The mixer can, however, perform the same job as the blender in some instances. In addition to dough and eggs, other foods such as mashed potatoes and baby food can also be made with a kitchen mixer.
The main difference between the mixer and blender is that one combines ingredients harmoniously while the other breaks them down and combines them aggressively, resulting in a single substance.
What to know about buying a blender
There are many different blenders on the market, and you must know what each one does before purchasing. For instance, the hand blender (also called a stick blender) is designed to give you more control over how you blend your ingredients.
These are typically cheaper than the typical in-built blenders. Although, they are a little more difficult to use and may cause more of a mess without a secure lid attached.
If you are looking for a blender that can do more mixer-related tasks, then definitely consider the hand blenders. This type of device, also called an immersion blender, lets you control how much your items are broken down and combined. While they can’t be used for kneading dough, they can be used for whipped cream and delicate purees.
What to know about buying a mixer
There’s a range of hand mixer options. Like the stick blenders, they offer more control over kneading. The stand mixer can stand on your kitchen countertop. You can typically let them run while you go to do other tasks.

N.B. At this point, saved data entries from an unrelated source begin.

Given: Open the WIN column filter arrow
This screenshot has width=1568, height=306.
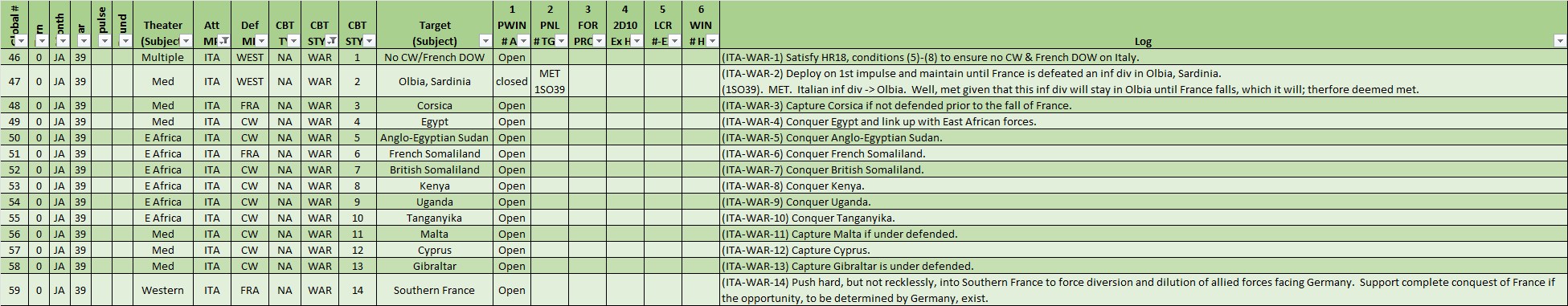Looking at the screenshot, I should click(x=712, y=41).
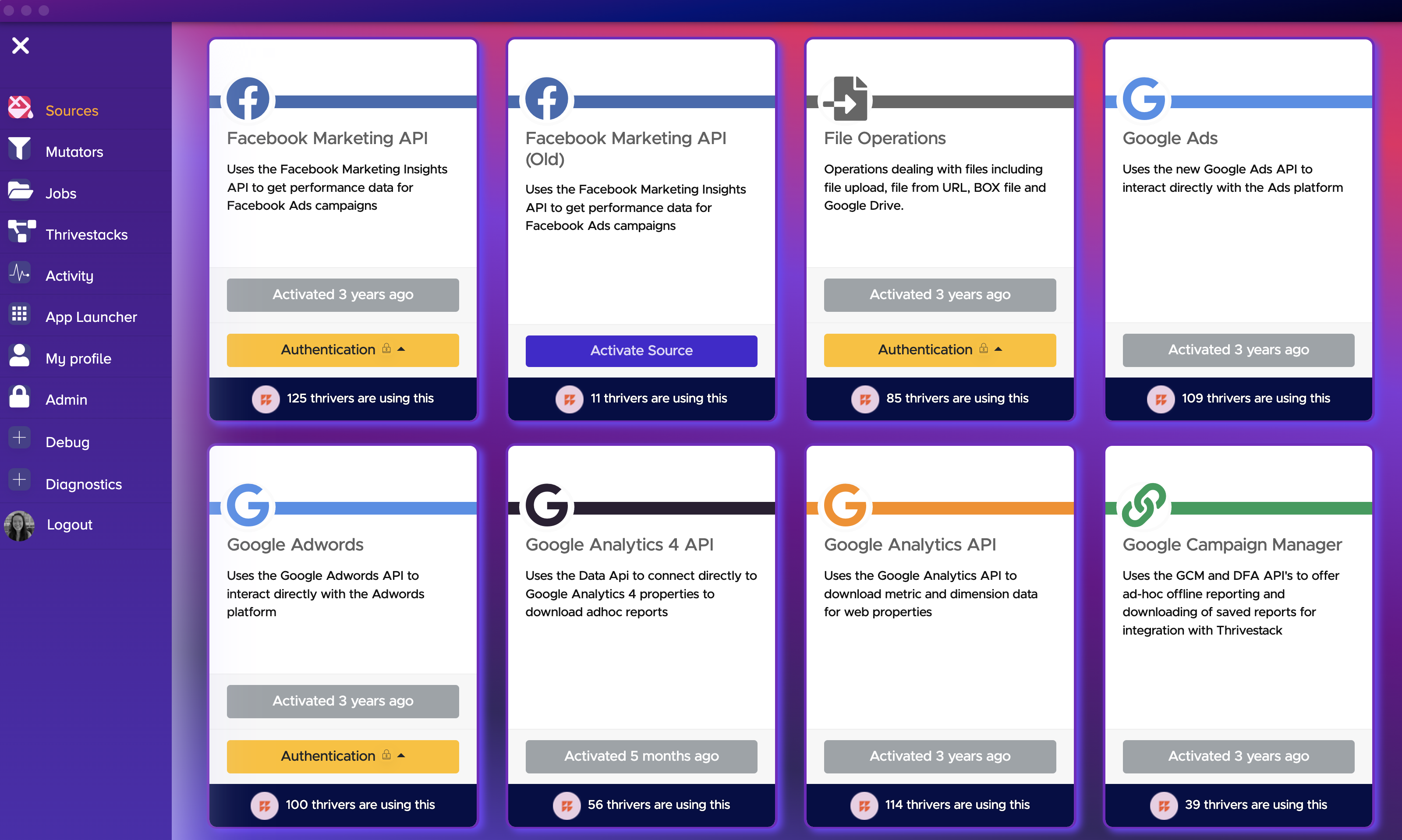Click the Sources icon in sidebar

point(21,108)
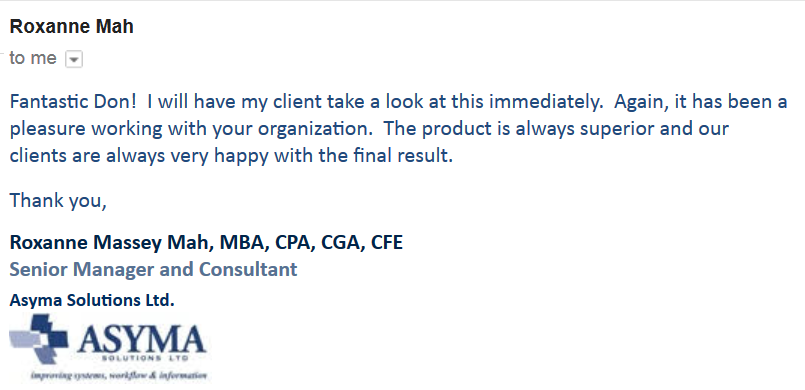Click "Again, it has been a" text
Viewport: 805px width, 390px height.
[x=700, y=102]
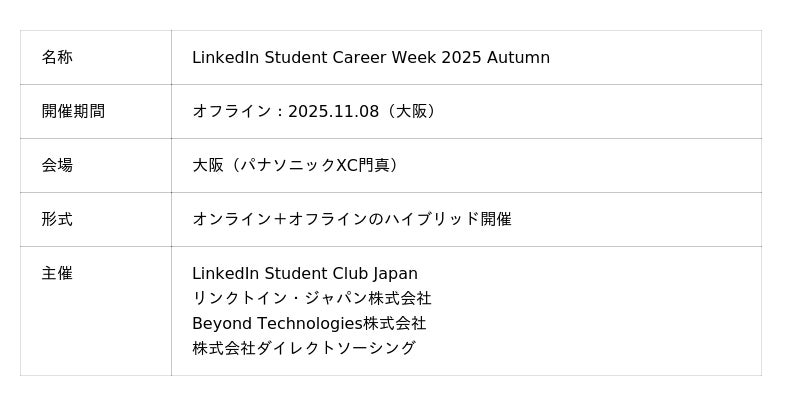Click the 開催期間 row label
This screenshot has width=800, height=406.
(73, 112)
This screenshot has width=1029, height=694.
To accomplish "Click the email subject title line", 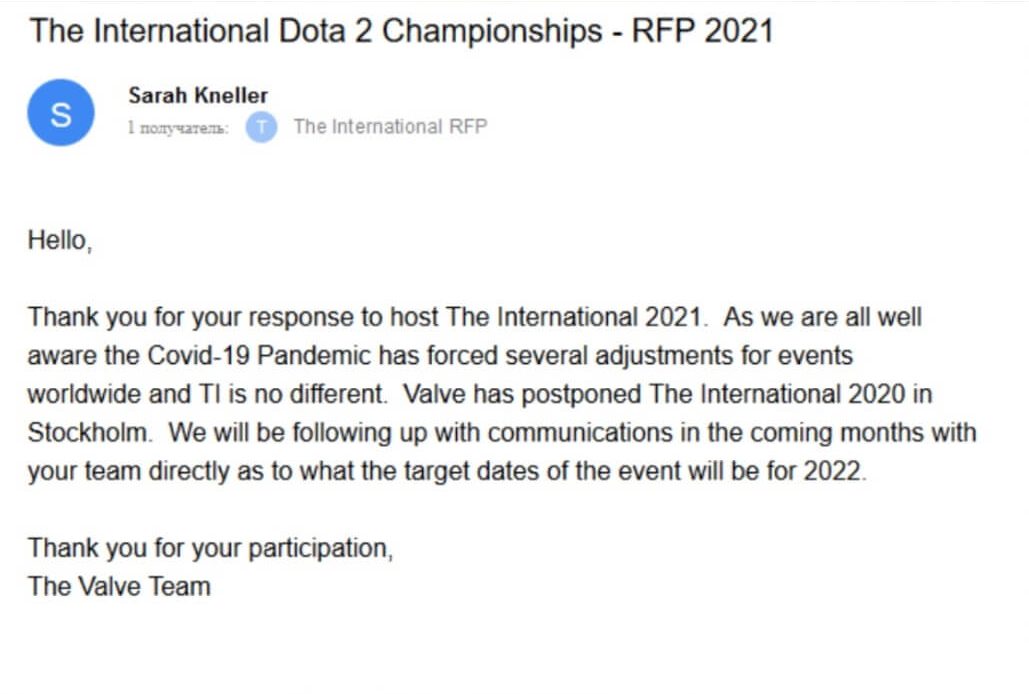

These hand mixers are available in various price ranges, giving you abundant options with or without bonus accessories.
Generally speaking, there is not much price difference between blenders and mixers, as both can be found at all kinds of price points. The critical thing to remember is whether they feature your desired perks and functionalities to fulfill your needs. For instance, you should check if your mixer comes with the various whisks and dough hooks you are after.
Blender vs Mixer FAQ
Can I use a blender instead of a mixer?
In some instances, you can use a blender instead of a mixer, though the options you have in this regard are strictly limited. Some common tasks between blenders and mixers include churning butter, shredding chicken, and making ice cream.
Is hand blender and mixer same?
Blenders are intended for making smoothies and fruit juices, while mixers are designed for kneading dough and whipping eggs for baking. A hand blender is designed for breaking down solid foods into liquid. A mixer is made for combining ingredients without breaking down their core structure.